Schmied Kaveh lehnt sich gegen die brutale Herrschaft Zahhaks auf, als ihm dieser den Sohn nehmen will, um ihn den Schlangen zu opfern. Ähnlich lehnt sich Tell nach dem Apfelschuss gegen die Tyrannei Gesslers auf. Nicht nur die beiden Geschichten weisen Parallelen auf, die Theatergruppen verwenden auch ähnliche Elemente in ihrem Spiel.
Rollentausch
Seit zwei Jahren arbeiten die Theatergruppen aus der Schweiz und dem Iran gemeinsam am Mythentausch. Beide Gruppen nehmen sich den jeweiligen Helden der anderen Kultur vor und interpretieren dessen Geschichte auf ihre Weise. Daraus entstand eine Inszenierung in drei Teilen: Die Tell-Geschichte von iranischen Schauspielern aufgeführt, die Zahhak-Geschichte vom Schweizer Kollektiv gespielt und anschliessend der «Garten der Helden», den beide Gruppen gemeinsam entwickelt haben.
Niklaus Helbling, Regisseur und Mitbegründer der Theatergruppe «Mass & Fieber», hat mit dieser länderübergreifenden Produktion Neuland betreten. Er sieht die Inszenierung als Experiment, bei dem beide Gruppen von der jeweils anderen Spielweise und Theaterform profitieren.
Diesen Sommer haben sich nun die Gruppen mit ihren bereits eingespielten Teilstücken zu den abschliessenden Proben in Altdorf getroffen. Das alte Sacklager Eyschachen bietet mit seinem hohen Raum eine schöne Kulisse für die spezielle Inszenierung. Eine typisch runde Bühne: Der Iraner steht im Zentrum einer halbrunden Zuschauertribüne. Nach den beiden Stücken Tell und Zahhak verlässt das Publikum gemeinsam mit den Schauspielern diese «Arena» und tritt in den «Garten der Helden» ein. Darin kann sich der Zuschauer frei bewegen, traditionell iranischen Tee trinken und das Aufeinandertreffen der beiden Helden mitverfolgen.
Die Politik ausblenden
Die Mitglieder der Gruppe Don Quixote kennen die Geschichte Tells bereits aus ihrer Kindheit: Sie wurde als Trickfilm im iranischen Fernsehen gezeigt. Bei der nun erarbeiteten Version der Geschichte verwenden die Schauspieler Elemente aus dem «Zurkhaneh» – dem iranischen Krafthaus-Sport: Akrobatik und Disziplin. Der Sportler erlernt einen Heldenkodex, nach dem er sich zu verhalten hat.

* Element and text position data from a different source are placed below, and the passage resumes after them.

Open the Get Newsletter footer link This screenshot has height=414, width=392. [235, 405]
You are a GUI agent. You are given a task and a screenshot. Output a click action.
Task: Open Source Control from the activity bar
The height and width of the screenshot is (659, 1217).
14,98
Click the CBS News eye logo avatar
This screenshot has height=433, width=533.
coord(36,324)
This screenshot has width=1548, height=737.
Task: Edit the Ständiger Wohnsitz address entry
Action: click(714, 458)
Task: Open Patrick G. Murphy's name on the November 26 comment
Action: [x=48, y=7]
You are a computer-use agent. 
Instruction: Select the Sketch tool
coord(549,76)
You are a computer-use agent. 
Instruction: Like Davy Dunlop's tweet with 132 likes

Der iranische Regisseur Ali Asghar Dashti sieht in Tell ein Stück weit einen iranischen Helden und kann sich gut in die Geschichte einfühlen. Schwieriger hat sich die Arbeit für den Schweizer Regisseur Niklaus Helbling gestaltet: «Neben der Umstellung auf die Rundbühne mussten wir uns in einen unbekannten Mythos einarbeiten, den wir den Schweizer Zuschauern – im Gegensatz zur Tell-Geschichte – erst noch erzählen müssen.»
Die beiden Regisseure verzichten auf politische Aussagen, obwohl das Thema Befreiung gerade in Iran aktuell ist, wo Meinungsfreiheit und Bürgerrechte eingeschränkt sind. Diese Aus- klammerung der politischen Komponente soll spätere Aufführungen in Iran möglich machen.